If this ethic were to sneak its way into all of the other studios that Disney owns, we’re looking at something of a creativity deadlock. Movies can be made, but only if they’re guaranteed to make money. And the only way to guarantee money is to play it safe.

But do we want filmmakers to play it safe? Does every film granted a big budget have to be franchisable? I’m hoping not. Not everyone has to be tired of Marvel or Disney or Star Wars. Loving those things is great and not an unpopular opinion. However, there’s a part of me that hopes that, at some point in the not-so-distant future, one of those things fails. If money makes the world go round, the only way to diversify the film industry is to let big budget films fall flat. But we’re not there yet.

Instead, films without a franchise attached are going to continue to underperform. Films like Booksmart, The Last Black Man in San Francisco, and The Farewell will not reach wider audiences than your typical film student (or, at least, film student at heart). But these films carry stories arguably more important than your typical franchise. They explore different kinds of protagonists; repressed teenage girls, a black man facing gentrification, or a Chinese-American woman dealing with cultural differences surrounding grief. Marvel films are emotionally resonant, but they aren’t allowed to be this specific. The less money these films make, the less likely it is that films like them will be made in the future.

This is the true loss associated with the Disneyfication of popular film. The more money something must make to cover the costs of a Disney-branded film, the more generic it must be.
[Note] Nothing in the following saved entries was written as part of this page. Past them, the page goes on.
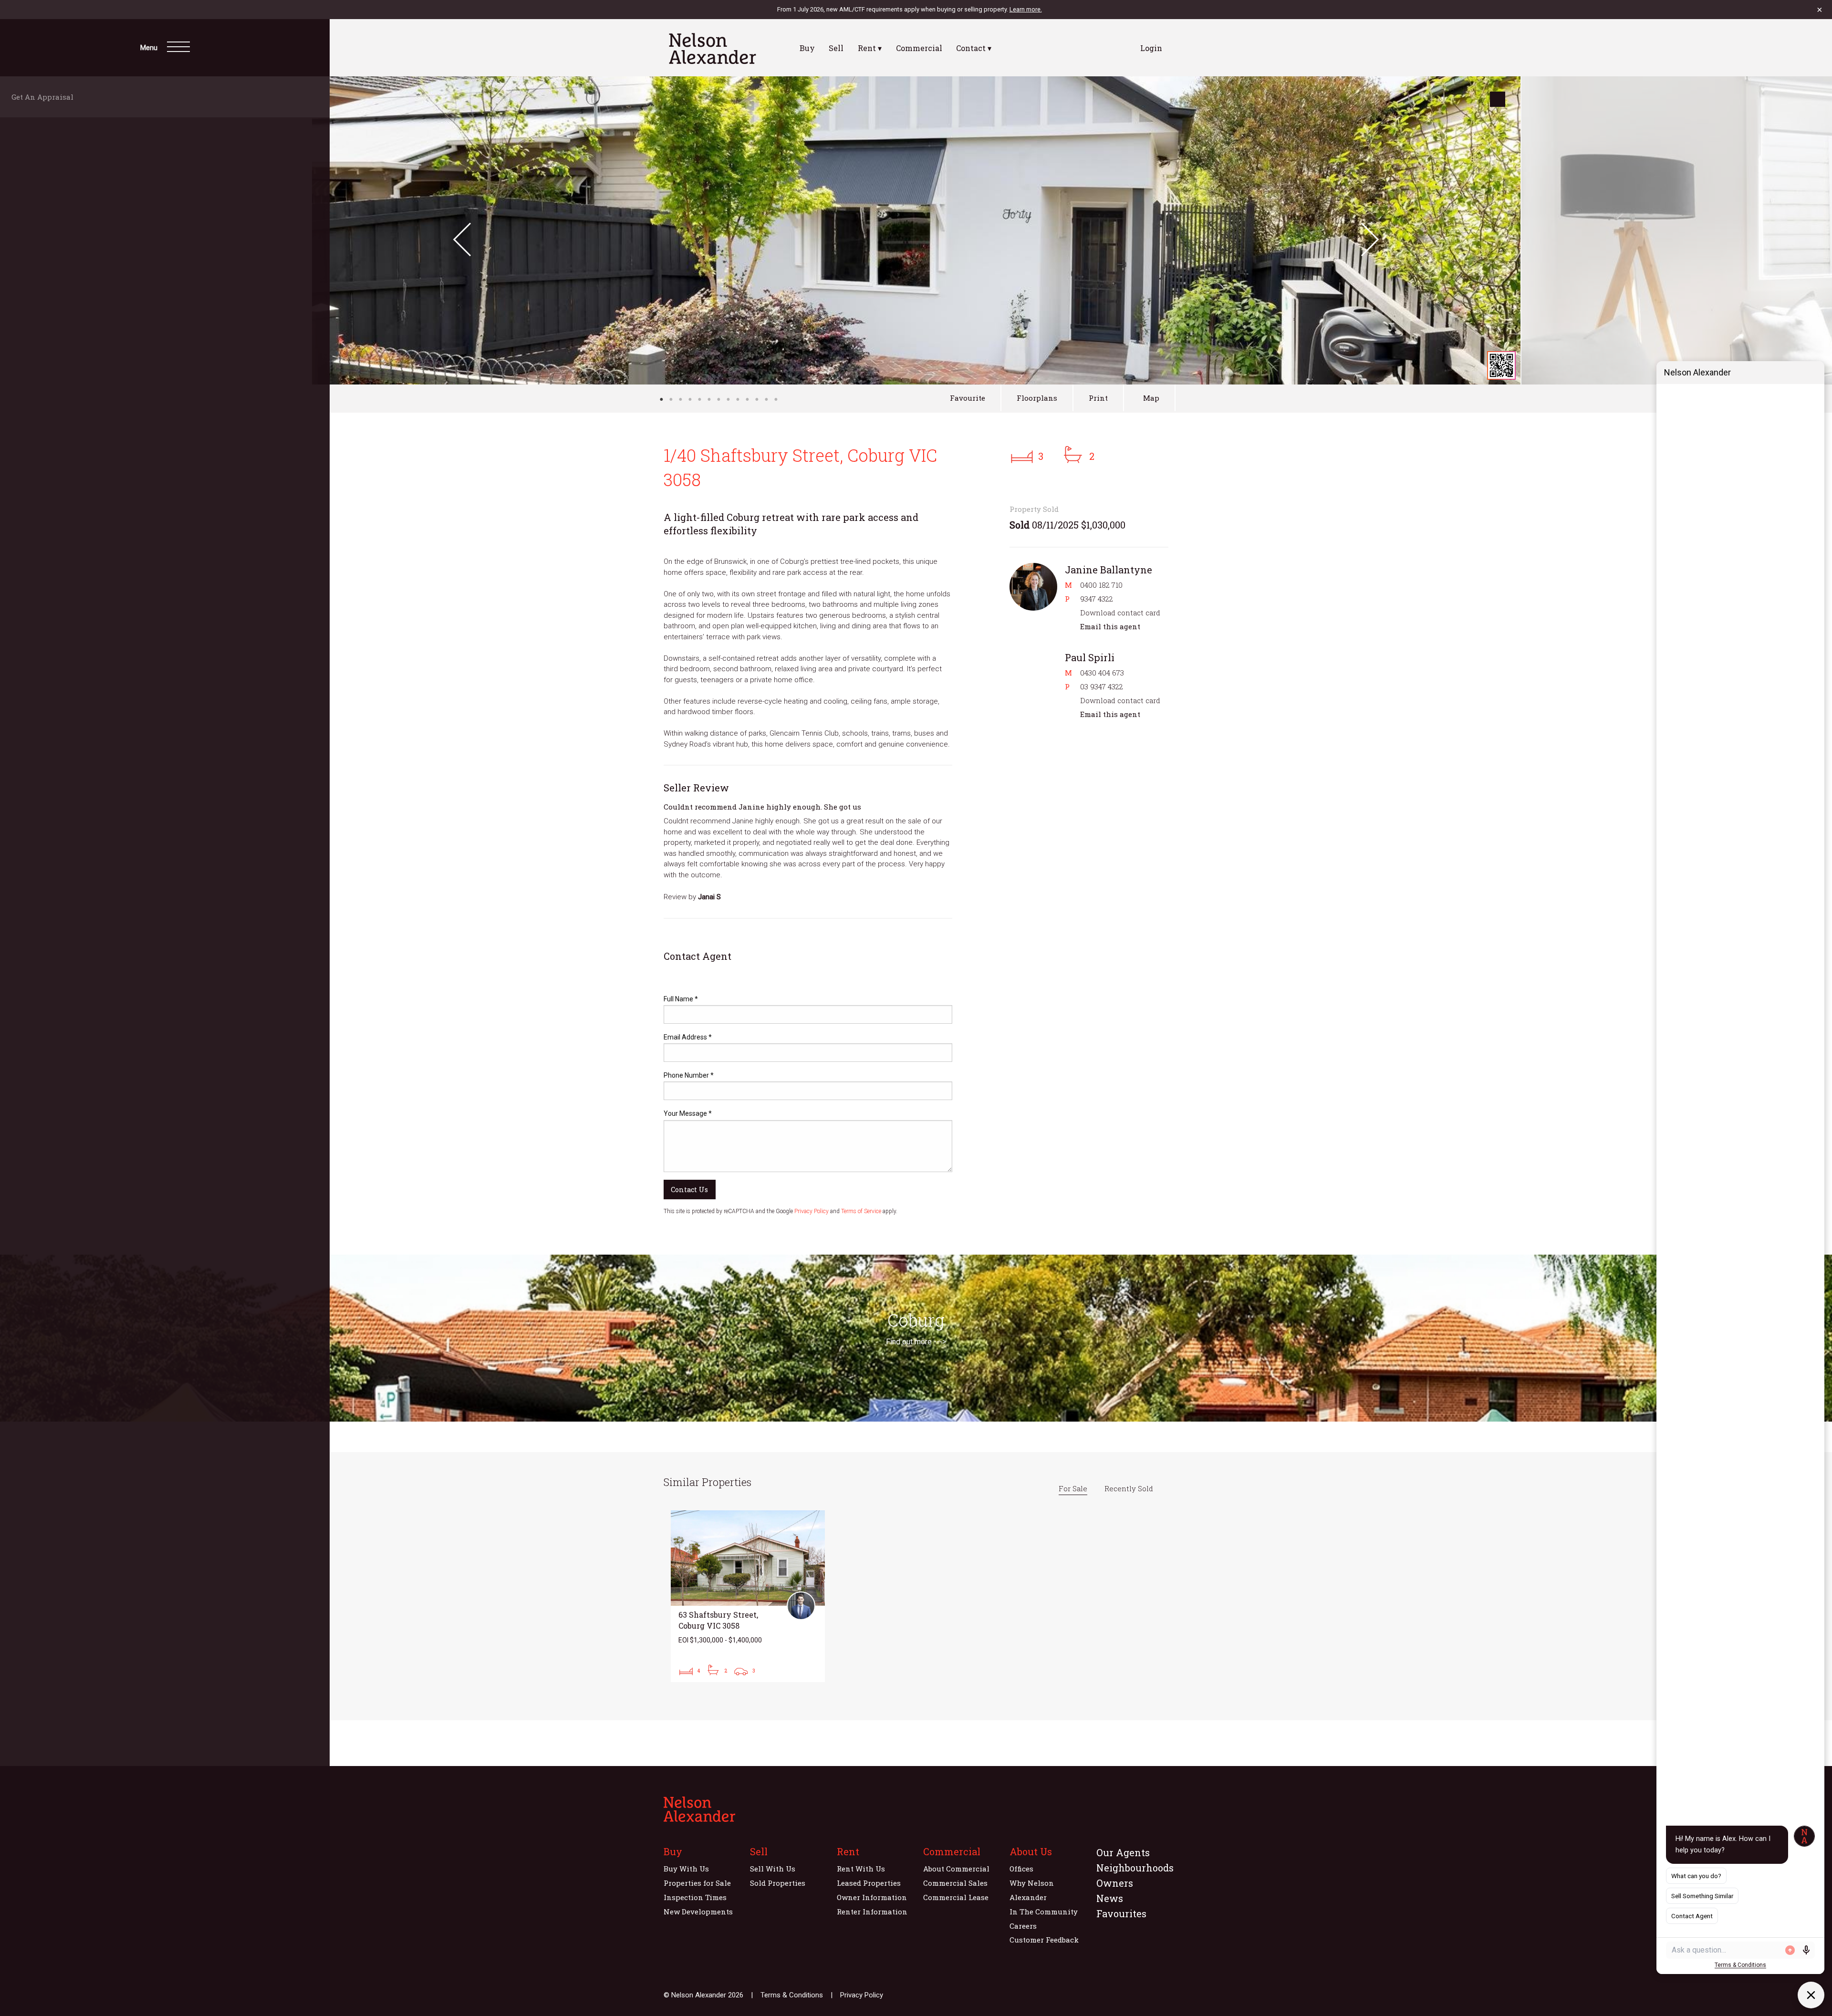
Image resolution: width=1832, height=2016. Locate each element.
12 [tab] (766, 399)
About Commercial (956, 1868)
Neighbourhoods (1135, 1867)
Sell (836, 48)
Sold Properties (777, 1883)
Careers (1023, 1926)
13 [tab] (776, 399)
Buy (807, 48)
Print (1098, 398)
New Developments (698, 1911)
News (1109, 1898)
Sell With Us (772, 1868)
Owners (1114, 1883)
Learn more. (1026, 9)
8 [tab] (728, 399)
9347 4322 (1096, 598)
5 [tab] (699, 399)
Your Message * (688, 1113)
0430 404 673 (1102, 672)
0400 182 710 (1101, 585)
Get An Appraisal (45, 97)
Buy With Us (686, 1868)
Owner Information (872, 1897)
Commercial (919, 48)
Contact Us (689, 1189)
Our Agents (1123, 1852)
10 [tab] (747, 399)
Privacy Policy (811, 1211)
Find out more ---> (916, 1341)
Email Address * (688, 1037)
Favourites (1121, 1913)
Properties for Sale (697, 1883)
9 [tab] (737, 399)
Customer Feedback (1044, 1939)
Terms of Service (861, 1211)
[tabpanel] (916, 230)
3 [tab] (680, 399)
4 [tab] (690, 399)
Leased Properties (869, 1883)
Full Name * (681, 999)
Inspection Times (695, 1897)
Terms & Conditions (791, 1995)
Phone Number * (689, 1075)
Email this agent (1110, 626)
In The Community (1044, 1911)
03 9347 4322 (1101, 686)
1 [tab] (661, 399)
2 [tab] (671, 399)
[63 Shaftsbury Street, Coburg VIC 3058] (748, 1596)
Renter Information (872, 1911)
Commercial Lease (956, 1897)
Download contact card (1120, 612)
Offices (1021, 1868)
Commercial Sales (955, 1883)
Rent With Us (861, 1868)
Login (1151, 48)
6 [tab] (709, 399)
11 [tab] (756, 399)
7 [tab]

Stories that don’t apply to the majority get lost in the shuffle of heroic action and comfortable Disney properties. Disney and Marvel have attempted to make their films more diverse, casting a Black actress as the next Little Mermaid and hinting at making Tessa Thompson’s Valkyrie character queer, respectively. But let’s be real: This isn’t enough. Seeing people like you on screen, especially in these franchises, can be a powerful thing. But this lip service to diversity is few and far between and doesn’t represent the struggles specific to the communities it aims to give a voice to.

Someday, something will have to give. Maybe it’ll be Marvel, maybe it’ll be Disney proper. But the burnout will come. As long as these studios keep pumping out similar films at the rapidly accelerated rate they are currently at, it’s only natural that people will stop buying. And when they do, I hope they choose to give their attention where it’s most needed.